Yvette Francoli, Le naufragé du Vaisseau d’or, p. 132.
Certes, il avait retrouvé sa liberté, mais au prix de sa sécurité matérielle et de son bien-être. Le brillant intellectuel était devenu « un ouvrier, un de la grande famille du peuple ». Il travaille six jours par semaine, de huit heures du matin à six heures du soir, comme typographe à la compagnie Caustic and Claflin, et gagne dix-sept dollars par semaine…
Yvette Francoli, Le naufragé du Vaisseau d’or, p. 254.
C’est lorsqu’elle met l’accent sur les différences entre Dantin et DesRochers que l’étude d’Annette Hayward est particulièrement éclairante pour nous.

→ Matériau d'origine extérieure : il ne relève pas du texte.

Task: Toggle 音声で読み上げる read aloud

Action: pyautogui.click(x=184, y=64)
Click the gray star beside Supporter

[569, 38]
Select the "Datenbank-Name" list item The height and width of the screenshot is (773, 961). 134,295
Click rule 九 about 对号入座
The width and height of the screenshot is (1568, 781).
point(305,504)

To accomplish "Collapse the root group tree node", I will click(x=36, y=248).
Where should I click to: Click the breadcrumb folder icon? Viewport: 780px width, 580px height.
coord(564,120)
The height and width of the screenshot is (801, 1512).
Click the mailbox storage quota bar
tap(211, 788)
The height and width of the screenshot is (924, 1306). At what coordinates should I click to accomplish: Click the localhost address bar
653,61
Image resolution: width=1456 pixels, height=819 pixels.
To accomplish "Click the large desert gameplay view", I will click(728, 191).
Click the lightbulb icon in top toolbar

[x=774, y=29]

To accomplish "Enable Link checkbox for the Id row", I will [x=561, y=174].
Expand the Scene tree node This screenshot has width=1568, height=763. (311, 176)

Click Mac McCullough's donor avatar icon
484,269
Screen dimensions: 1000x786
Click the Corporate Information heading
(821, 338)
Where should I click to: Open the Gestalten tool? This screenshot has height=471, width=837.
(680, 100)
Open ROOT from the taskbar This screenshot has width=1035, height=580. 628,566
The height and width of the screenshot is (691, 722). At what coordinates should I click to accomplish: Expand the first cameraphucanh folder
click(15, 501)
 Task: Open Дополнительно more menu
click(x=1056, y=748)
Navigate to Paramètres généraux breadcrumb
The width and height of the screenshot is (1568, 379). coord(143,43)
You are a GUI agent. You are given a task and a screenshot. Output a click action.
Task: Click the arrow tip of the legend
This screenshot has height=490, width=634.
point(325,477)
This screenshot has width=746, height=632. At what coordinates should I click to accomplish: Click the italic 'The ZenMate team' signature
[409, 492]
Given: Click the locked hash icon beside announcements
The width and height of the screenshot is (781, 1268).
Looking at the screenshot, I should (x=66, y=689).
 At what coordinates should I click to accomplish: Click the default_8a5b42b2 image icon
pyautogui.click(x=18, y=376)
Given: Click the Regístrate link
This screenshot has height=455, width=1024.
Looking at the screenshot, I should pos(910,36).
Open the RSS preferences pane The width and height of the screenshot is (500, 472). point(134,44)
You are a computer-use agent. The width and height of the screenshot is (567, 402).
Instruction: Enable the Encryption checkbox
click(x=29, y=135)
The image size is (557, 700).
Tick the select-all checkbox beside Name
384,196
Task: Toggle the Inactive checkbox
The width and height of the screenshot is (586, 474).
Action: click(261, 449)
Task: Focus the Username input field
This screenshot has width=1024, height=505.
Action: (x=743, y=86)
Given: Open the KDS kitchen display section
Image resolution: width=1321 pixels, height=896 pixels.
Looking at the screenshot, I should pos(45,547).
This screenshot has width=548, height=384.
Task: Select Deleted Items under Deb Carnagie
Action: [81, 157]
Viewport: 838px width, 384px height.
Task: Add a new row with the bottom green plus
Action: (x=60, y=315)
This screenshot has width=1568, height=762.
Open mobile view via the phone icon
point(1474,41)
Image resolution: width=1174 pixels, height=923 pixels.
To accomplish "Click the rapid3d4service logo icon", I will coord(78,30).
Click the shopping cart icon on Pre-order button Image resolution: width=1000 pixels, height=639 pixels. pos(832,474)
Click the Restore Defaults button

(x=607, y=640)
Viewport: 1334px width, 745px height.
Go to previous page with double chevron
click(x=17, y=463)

Elle identifie quatre lieux de différends : la religion, le socialisme, le canadianisme intégral et la conception de la poésie.
Pierre Hébert, Patricia Godbout et Richard Giguère, avec la collaboration de Stéphanie Bernier, La correspondance entre Louis Dantin et Alfred DesRochers, p. 44.
Quand je [écrit DesRochers] vous soumets des vers, au nom du ciel, soyez sévère ! Ne résistez jamais à la tentation d’inscrire des commentaires en marge. Il n’y a rien que j’aime autant. Je me rends compte parfaitement que vous en savez bien plus long que moi en esthétique, et j’aimerais être un élève pas trop pire…
Pierre Hébert, Patricia Godbout et Richard Giguère, avec la collaboration de Stéphanie Bernier, La correspondance entre Louis Dantin et Alfred DesRochers, lettre 70, p. 243.